There might be good information from people on here, but you might also want to ask the scientific community, as there's typically talks and posters on this at the fall AGU meeting each year. Much of it has to deal with workflow management for earth science data, which might have some stricter requirements than forecasting efforts.

I know that I saw a few presentations on this at the last meeting, but the AGU's new abstract system absolutely sucks for trying to go through large numbers of abstracts and/or to browse by discipline. (and sub discipline? not a chance).

Some of the folks were using workflow management systems (eg. Kepler and Taverna), but I don't think they got into the system aspects of provenance nearly as much the grid and compute cluster folks did. Even the earth science folks, who seemed to be taking provenance more seriously than other fields still seemed focused on data inputs more than what type of processor / OS / versions of libraries installed / etc.

The terms used to describe the field are all over the place -- I've seen it referred to as 'cyber infrastructure' (mostly an NSF thing), 'science informatics', etc. Sorry I can't be more specific, as this isn't quite my field. (complaining about the lack of documentation for this sort of thing, yes, but I deal with serving data well after it's been generated).
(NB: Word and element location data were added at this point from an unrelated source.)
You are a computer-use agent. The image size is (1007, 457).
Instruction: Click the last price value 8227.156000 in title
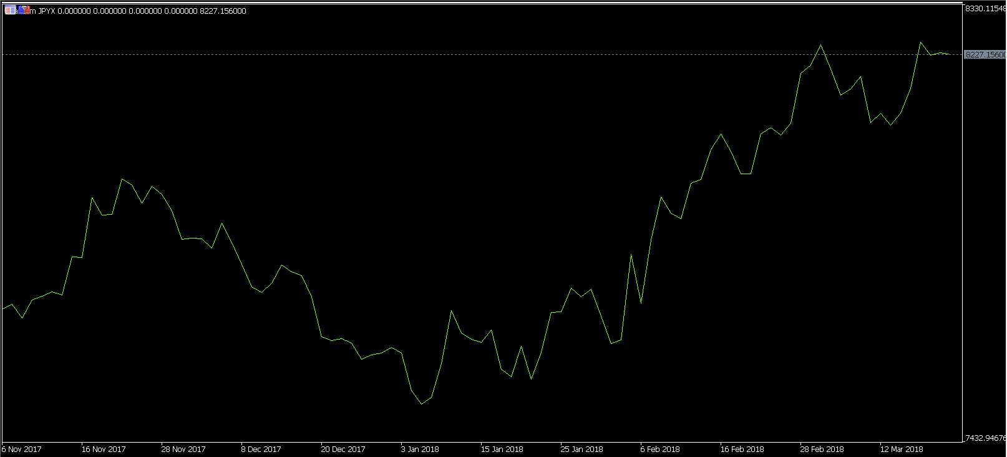[223, 11]
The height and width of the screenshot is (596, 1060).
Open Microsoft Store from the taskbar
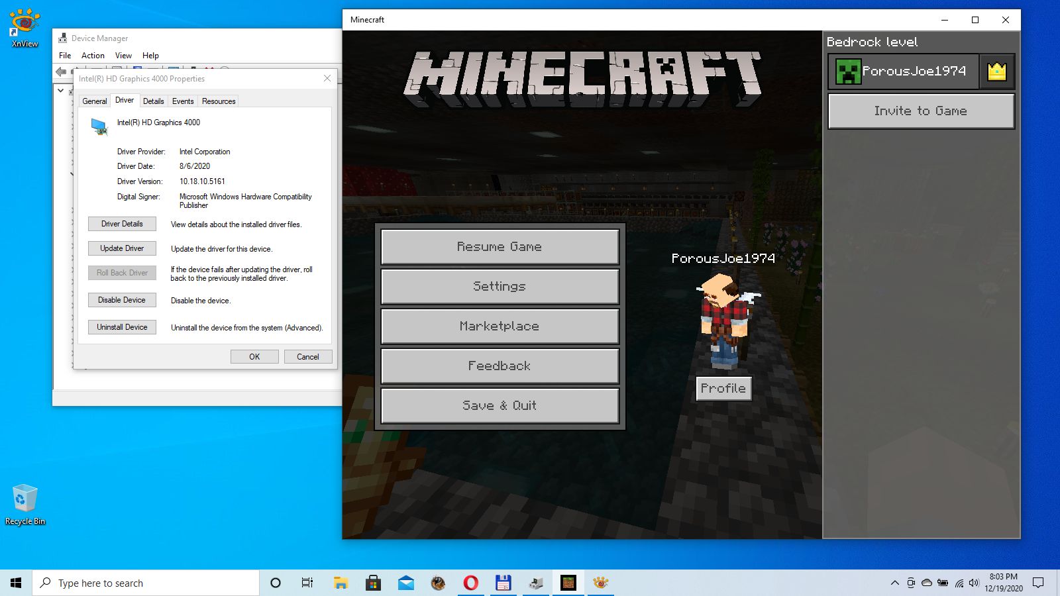[x=373, y=583]
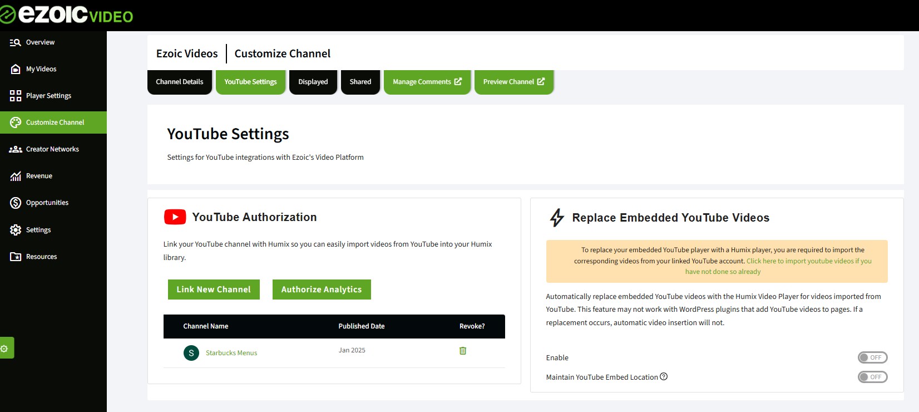
Task: Select the Shared tab
Action: pos(360,82)

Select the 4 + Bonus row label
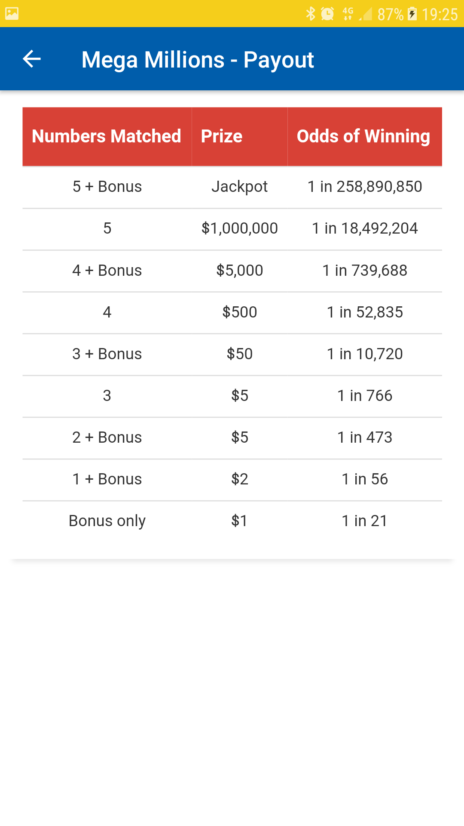(x=107, y=271)
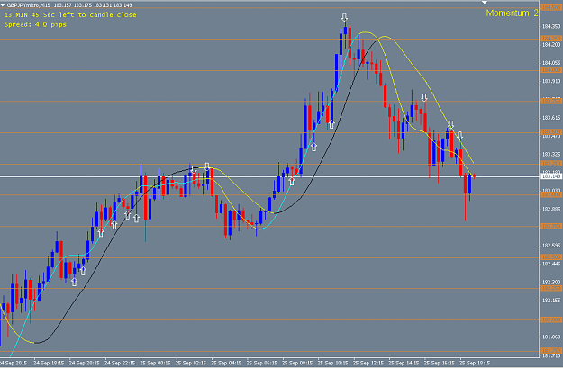Image resolution: width=563 pixels, height=368 pixels.
Task: Click the orange 184.000 price level tag
Action: tap(551, 70)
  • I've played with Kepler and Taverna a little bit, but I don't think they address the problem domain I am considering here. I'm looking for ways to use configuration management tools to automatically and repeatably set up servers to run my simulation- it seems like deploying a workflow management tool would follow after that step. Thanks for taking the time to answer though! – Sharpie Mar 30 '10 at 02:57
  • @Sharpie -- you're right, they don't, sorry if I made it sound like they do. If you're really looking for reproducibility and being able to swap things out, follow the cluster/grid folks, and use VMs so you can just pick up your config and move it. I don't have a good way of automating the setup of the environment, though. (and for some reason, people thought I was crazy when I insisted on being able to script the install of software ... until about the 6th time I had to reinstall it, and I knew I hadn't missed any steps.) – Joe H. Mar 30 '10 at 03:28
  • Aye, I suspect some of us will be using VMs as dev environments- but the production model will have to run on a true installation as we're actually targeting more of a "now-cast" than a forecast. Regardless, a VM would still have to be configured just the same as a true OS. And I hear you on the reinstalls- we mangled the system libraries on the old dev server a couple of times and had to reinstall. Cost us a few days each time- this is part of my motivation for trying to automate the configuration process. – Sharpie Mar 30 '10 at 03:32
  • @Sharpie -- I know there's overhead to VMs, but it'd mean that you could take multiple people's dev environments, and just throw them up on the hardware -- the only problem is if they're developing models that need to interact with each other. You might try asking the question on the AGU's Earth and Space Science Informatics mailing list, or check to see if GEONgrid has a mailing list, as you might manage to find other people who are dealing with this. – Joe H. Mar 30 '10 at 13:28

What linux distribution are you using and what software are you talking about that is "not commonly provided as packages"? It seems to me one way to make automating this step easy is to fix the root problem and get packages made up! This can take a little fiddling, but it makes future admin work much easier for yourself as well as the community.

Most packages managers are just series of scripts to sanitize the management of software. In this role they are very adept at scripting the compilation, distribution, installation and upgrading of software. Even if you are not interested in being involved enough to get your software moved upstream, most distributions have ways of making overlays or add on repositories of your own software, and these should be portable.

Your other steps are really basic, just a few lines of script code and those will all come together. The scripts for each step and the ones that string them all together shouldn't be more than a few dozen lines each. The scripts can easily be made to switch between local and internet sources.